### [DESCRIPTION OF THE TASK]
Select, from the material below, each line with "will" in it.

### [MATERIAL FOR THE TASK]
————

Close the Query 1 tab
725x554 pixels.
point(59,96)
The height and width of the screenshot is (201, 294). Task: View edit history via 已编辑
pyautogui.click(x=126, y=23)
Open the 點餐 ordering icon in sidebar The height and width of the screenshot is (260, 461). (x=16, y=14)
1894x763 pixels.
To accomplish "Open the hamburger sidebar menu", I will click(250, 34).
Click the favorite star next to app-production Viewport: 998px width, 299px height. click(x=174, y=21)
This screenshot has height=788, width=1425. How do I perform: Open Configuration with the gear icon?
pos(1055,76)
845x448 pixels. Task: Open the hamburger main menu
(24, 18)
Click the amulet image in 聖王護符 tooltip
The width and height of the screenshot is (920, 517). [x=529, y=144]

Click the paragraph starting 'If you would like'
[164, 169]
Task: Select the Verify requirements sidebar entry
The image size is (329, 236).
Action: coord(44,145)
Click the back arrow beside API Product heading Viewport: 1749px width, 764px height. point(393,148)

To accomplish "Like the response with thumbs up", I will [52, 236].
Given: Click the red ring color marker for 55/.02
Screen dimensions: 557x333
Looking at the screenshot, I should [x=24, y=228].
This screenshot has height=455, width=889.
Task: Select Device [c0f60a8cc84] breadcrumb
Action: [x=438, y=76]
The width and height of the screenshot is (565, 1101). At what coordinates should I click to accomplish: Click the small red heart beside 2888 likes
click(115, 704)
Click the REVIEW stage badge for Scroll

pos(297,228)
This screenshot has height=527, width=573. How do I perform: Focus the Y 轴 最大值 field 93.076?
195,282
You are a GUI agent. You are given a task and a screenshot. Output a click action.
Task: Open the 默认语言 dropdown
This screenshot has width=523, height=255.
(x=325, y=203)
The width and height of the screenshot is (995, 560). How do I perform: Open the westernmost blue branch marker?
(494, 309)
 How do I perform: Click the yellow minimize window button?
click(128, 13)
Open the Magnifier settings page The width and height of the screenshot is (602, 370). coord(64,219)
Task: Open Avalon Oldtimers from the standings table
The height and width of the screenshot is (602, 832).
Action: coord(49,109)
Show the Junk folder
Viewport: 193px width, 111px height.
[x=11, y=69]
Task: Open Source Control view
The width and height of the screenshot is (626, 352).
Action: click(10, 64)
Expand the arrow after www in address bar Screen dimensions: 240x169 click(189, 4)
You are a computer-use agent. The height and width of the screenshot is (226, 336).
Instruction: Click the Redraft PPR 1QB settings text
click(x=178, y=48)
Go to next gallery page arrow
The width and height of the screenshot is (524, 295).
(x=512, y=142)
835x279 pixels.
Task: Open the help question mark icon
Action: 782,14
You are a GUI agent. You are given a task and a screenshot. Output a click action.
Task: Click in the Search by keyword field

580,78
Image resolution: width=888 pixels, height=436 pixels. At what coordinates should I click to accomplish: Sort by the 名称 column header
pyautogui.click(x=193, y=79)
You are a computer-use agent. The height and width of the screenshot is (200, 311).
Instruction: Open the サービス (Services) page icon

————

### [ANSWER AREA]
To accomplish "Open the hamburger sidebar menu", I will click(250, 34).
To accomplish "Like the response with thumbs up", I will [52, 236].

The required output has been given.